Task directions: Return all entries precisely as they stand, without the images.

START Records for the exercise

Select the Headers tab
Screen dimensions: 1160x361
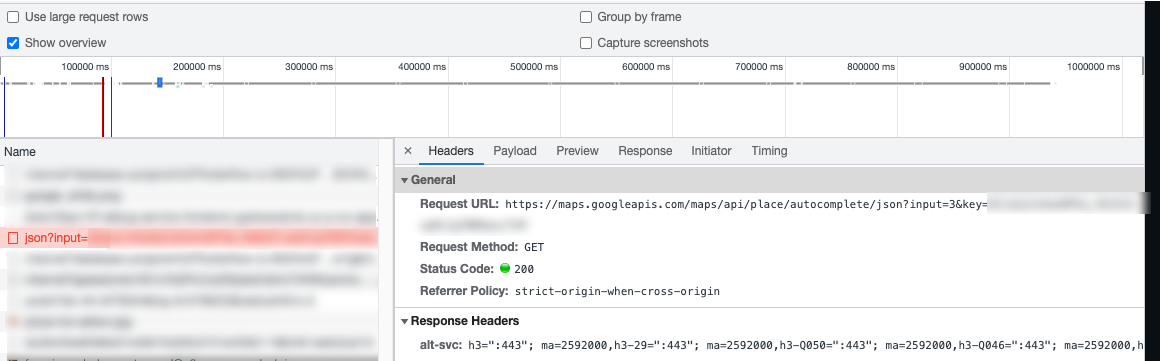(x=451, y=151)

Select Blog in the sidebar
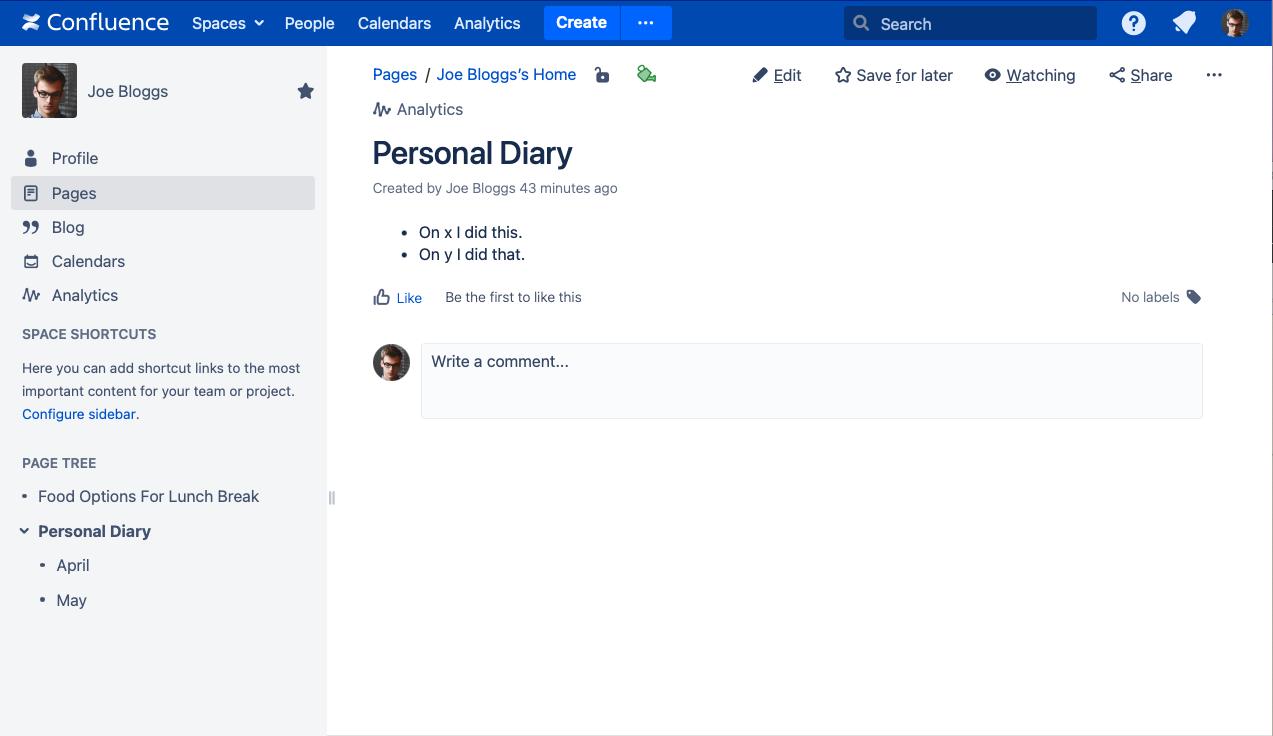point(68,227)
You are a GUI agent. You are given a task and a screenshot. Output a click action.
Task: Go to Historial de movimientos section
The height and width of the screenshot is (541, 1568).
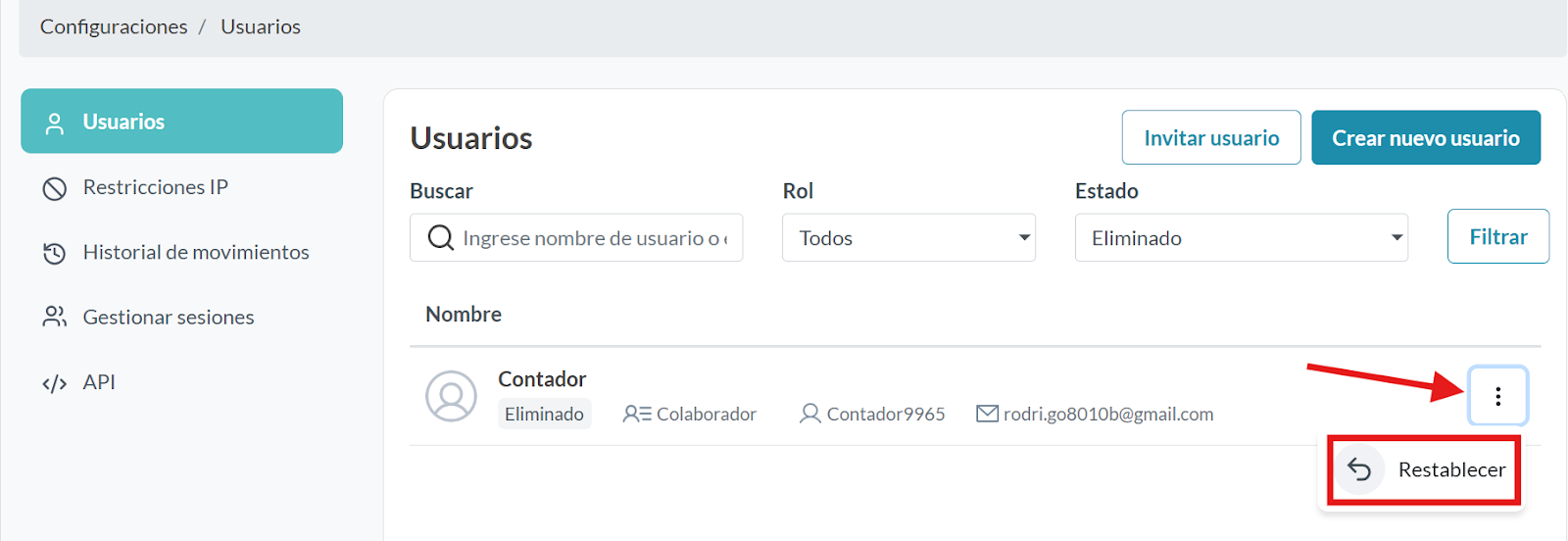coord(195,253)
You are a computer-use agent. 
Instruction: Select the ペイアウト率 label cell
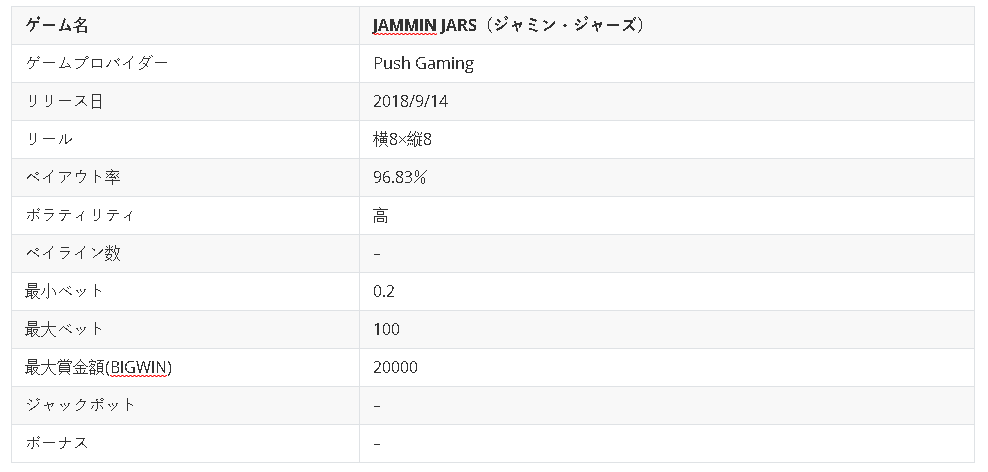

END Records for the exercise

Answer box:
Select the Headers tab
Screen dimensions: 1160x361
(x=451, y=151)

Select Blog in the sidebar
point(68,227)
You are a GUI agent. You are given a task and a screenshot. Output a click action.
Task: Go to Historial de movimientos section
The height and width of the screenshot is (541, 1568).
coord(195,253)
You are a computer-use agent. 
Instruction: Select the ペイアウト率 label cell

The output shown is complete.